Why does the addition of $P(A^c | B^c)$ and $P(A | B^c)$ result in 1 (Why are they complements)?

Question

While watching Harvard's Statistics 110 on YouTube, in the lecture on conditional probability, The professor relates $P(A^c | B^c)$ to $P(A | B^c)$. It is given that $P(A^c | B^c) = 0.95$. The professor says, without explanation, that $P(A|B^C) = 1 - 0.95 = 0.05.$ So I think I'm missing something fundamental. I did some trials to prove it but, unfortunately, came up with nothing.
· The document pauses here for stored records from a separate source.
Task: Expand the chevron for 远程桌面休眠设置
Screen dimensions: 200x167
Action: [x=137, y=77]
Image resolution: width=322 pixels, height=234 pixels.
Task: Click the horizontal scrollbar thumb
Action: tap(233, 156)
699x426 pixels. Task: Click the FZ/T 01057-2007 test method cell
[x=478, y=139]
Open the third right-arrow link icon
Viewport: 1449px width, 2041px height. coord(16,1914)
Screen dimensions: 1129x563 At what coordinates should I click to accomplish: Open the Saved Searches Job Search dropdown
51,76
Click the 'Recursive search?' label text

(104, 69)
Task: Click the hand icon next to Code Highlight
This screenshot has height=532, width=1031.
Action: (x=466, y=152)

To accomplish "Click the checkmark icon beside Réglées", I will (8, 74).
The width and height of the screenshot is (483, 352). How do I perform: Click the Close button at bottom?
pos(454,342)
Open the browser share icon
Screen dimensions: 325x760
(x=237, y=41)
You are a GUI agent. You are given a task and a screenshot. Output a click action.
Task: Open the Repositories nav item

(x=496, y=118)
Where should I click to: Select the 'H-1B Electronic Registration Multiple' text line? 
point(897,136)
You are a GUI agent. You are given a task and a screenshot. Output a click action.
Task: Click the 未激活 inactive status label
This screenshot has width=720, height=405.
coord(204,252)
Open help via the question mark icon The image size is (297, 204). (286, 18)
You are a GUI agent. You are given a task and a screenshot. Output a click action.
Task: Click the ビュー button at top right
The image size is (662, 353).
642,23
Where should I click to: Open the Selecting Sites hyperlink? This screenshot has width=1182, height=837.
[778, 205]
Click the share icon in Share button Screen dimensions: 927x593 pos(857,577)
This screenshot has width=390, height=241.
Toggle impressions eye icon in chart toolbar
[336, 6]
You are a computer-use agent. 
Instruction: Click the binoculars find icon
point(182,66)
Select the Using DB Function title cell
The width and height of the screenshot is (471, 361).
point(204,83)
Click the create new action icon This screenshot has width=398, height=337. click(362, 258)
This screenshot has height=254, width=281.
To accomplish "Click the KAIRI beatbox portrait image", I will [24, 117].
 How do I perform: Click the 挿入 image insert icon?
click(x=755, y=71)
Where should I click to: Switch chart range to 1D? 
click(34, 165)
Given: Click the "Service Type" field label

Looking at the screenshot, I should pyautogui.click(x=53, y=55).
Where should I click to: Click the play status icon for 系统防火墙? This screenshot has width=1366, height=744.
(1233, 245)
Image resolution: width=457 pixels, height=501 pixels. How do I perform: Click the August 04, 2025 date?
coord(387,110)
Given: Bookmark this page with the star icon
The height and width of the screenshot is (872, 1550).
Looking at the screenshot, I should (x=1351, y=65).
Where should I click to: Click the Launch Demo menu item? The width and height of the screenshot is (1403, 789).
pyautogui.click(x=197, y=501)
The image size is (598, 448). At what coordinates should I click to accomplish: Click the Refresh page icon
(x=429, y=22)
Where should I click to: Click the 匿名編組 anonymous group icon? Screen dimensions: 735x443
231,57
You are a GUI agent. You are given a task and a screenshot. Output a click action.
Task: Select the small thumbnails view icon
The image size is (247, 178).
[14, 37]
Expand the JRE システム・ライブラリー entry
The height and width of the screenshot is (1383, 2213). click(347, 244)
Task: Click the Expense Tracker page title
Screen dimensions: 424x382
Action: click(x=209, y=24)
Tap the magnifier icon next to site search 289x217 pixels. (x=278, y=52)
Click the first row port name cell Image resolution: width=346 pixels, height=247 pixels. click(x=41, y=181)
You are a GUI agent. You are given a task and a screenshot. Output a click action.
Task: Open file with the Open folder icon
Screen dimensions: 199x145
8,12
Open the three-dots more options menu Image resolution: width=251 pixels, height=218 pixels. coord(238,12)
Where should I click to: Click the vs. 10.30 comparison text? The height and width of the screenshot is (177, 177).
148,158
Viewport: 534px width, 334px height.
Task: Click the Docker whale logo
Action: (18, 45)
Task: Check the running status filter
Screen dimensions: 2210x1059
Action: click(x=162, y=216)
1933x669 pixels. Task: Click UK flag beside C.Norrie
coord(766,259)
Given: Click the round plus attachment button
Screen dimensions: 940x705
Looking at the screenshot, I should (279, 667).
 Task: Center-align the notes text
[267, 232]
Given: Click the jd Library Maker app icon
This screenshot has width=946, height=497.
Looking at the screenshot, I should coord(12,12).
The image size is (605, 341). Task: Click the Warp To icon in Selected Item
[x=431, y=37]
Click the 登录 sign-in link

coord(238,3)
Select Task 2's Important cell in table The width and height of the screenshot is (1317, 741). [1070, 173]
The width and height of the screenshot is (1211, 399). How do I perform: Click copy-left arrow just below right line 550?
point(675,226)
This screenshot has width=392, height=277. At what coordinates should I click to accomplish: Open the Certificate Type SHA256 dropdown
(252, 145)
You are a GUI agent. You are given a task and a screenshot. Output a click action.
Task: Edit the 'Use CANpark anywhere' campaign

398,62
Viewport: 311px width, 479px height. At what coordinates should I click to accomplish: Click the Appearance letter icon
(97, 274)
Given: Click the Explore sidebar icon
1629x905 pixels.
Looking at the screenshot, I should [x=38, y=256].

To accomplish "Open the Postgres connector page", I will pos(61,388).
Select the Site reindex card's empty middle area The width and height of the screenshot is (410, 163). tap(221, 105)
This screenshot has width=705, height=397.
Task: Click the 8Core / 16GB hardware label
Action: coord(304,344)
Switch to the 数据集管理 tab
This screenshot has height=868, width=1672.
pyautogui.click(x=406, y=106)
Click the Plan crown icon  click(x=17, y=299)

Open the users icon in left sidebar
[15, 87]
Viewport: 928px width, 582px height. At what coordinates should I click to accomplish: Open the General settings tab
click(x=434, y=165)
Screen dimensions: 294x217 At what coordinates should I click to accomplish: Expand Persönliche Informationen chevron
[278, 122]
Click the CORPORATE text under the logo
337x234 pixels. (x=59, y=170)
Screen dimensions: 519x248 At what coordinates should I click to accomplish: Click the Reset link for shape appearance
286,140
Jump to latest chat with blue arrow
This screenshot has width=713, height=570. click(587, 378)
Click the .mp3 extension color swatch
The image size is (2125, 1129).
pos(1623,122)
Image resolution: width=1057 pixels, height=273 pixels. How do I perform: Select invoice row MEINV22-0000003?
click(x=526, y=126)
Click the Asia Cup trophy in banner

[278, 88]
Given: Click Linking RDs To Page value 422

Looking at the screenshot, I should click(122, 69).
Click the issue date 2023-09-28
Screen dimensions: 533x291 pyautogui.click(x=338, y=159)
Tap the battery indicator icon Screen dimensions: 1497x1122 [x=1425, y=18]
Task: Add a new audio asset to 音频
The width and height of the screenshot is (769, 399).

$$P(A^c | B^c) = \frac{P(A^c \cap B^c)}{P(B^c)} = \frac{P(A^c \cap B^c)}{1- P(B)} = \frac{1 - P(A \cup B)}{1 - P(B)}$$

Not sure, to be honest, about the benefit of those steps, or how can I come up with a relation between the two probabilities.

Answer 1

If $\mathbb P(B^\complement)>0$ then $$ \mathbb P(A^\complement\vert B^\complement)=\frac{\mathbb P(A^\complement\cap B^\complement)}{\mathbb P(B^\complement)}=\frac{\mathbb P(B^\complement)-\mathbb P(A\cap B^\complement)}{\mathbb P(B^\complement)}=1-\frac{\mathbb P(A\cap B^\complement)}{\mathbb P(B^\complement)}=1-\mathbb P(A\vert B^\complement). $$

For the second equality I used that $B^\complement$ is the disjoint union of $A^\complement\cap B^\complement$ and $A\cap B^\complement$, hence $\mathbb P(B^\complement)=\mathbb P(A^\complement\cap B^\complement)+\mathbb P(A\cap B^\complement)$.

Answer 2

These probabilities are conditioned on $B^c$. In that subset of events, the two events are mutually exclusive, and their union is the whole (sub)set of events.

Answer 3

If you know the event $B^c$ then you have either $A$ or $A^c$. Hence the sum of the two probabilities is equal to one.